Everyone is chasing the feeling of happiness.

Julian French

, head of planning at

The Gate

, reveals where to find it and how to integrate it into your marketing

Neuroscientists are getting closer to understanding more fully what and where the feeling of happiness is. Kent Berridge, University of Michigan has found that we appear to have two distinct areas in our brain that give rise to a sense of well-being, but they are not equal. The neural pathways that lead to the centres where we sense the liking are far larger than those centres themselves. Thus, our capacity to enjoy the journey to the centre of liking is actually greater than our enjoyment of the destination itself: we seem wired to love the pursuit more than the delectation of our hearts’ desire. Of course, we like to get what we want, but it explains why we so often set off on a new objective almost as soon as the current one has been achieved.

A musical journey

Structurally, songwriters have known and used this for centuries. We love to listen and re-listen to our favourite tunes. They function as emotional loops in which we can experience and re-experience our associated emotions and get lost in that moment.

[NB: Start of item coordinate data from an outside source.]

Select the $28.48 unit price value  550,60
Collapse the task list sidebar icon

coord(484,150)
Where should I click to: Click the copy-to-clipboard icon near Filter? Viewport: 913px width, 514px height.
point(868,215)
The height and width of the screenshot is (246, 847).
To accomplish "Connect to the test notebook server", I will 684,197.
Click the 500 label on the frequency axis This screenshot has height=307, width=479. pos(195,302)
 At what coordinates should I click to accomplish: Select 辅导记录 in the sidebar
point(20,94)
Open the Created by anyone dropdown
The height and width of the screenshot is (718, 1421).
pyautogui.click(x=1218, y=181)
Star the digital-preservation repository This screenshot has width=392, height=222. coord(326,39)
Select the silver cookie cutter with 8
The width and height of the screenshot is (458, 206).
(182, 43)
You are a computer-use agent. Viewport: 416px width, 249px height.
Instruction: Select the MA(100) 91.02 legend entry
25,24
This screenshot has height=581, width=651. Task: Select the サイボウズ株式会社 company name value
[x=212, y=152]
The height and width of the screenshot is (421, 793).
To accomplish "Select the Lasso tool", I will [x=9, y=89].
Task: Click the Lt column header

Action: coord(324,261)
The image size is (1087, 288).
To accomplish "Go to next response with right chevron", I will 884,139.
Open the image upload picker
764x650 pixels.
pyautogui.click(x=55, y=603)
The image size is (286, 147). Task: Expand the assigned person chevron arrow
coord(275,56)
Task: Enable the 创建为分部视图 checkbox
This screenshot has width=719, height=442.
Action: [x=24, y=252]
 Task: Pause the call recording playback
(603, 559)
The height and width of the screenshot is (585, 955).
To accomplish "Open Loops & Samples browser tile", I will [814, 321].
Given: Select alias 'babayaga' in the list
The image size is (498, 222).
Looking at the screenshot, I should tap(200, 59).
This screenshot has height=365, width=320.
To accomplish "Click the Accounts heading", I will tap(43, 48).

In 1930s New York, George Gershwin was one of many songwriters cranking out melodies for publishers in Tin Pan Alley. Gershwin, although unusually gifted in his ability to find a melody we love, complied to a rule that all songwriting of the time followed and is prevalent in some Western genres. The so-called 2-5-1 chord progression.

The 2-5-1 is a song structure that creates a sense of well-being, and one that is familiar to us. As we listen, the melody unfolds and we quickly comprehend its pattern. Our innate sense of what sounds right – with no musical understanding required – allows us to appreciate its form. We like the verse and love the refrain. We can feel the chorus arriving. Essentially, what is happening is that the second chord is leading us to the fifth. When we hear that fifth, it creates a dissonance to our ear that can only be addressed by resolving to the first chord of the scale. In terms of musical strategy, the songwriter is trying to create anticipation designed to deepen that resolution and your sense of relief. This is your feeling of pleasure. It’s as if you can’t experience one without the other: one note is nothing without other notes near it. The creation of that magical feeling before the melody resolves into the first chord is used time and again by Gershwin and many other great songwriters.

Happiness is in the chase

This all has ramifications for the way we design marketing and advertising. Certainly, the rules about advertising haven’t changed since so-called modern advertising emerged in the early twentieth century. But perhaps the rationales and our understanding have. Of course, you need to show moments of gratification: the driving sensation, the taste of the ice cream, the smell of success. But perhaps you can slow down the reveal, or make the tease last a little longer in the knowledge that, as Aristotle said: “It is of the nature of desire not to be satisfied and most men only live for the gratification of it.”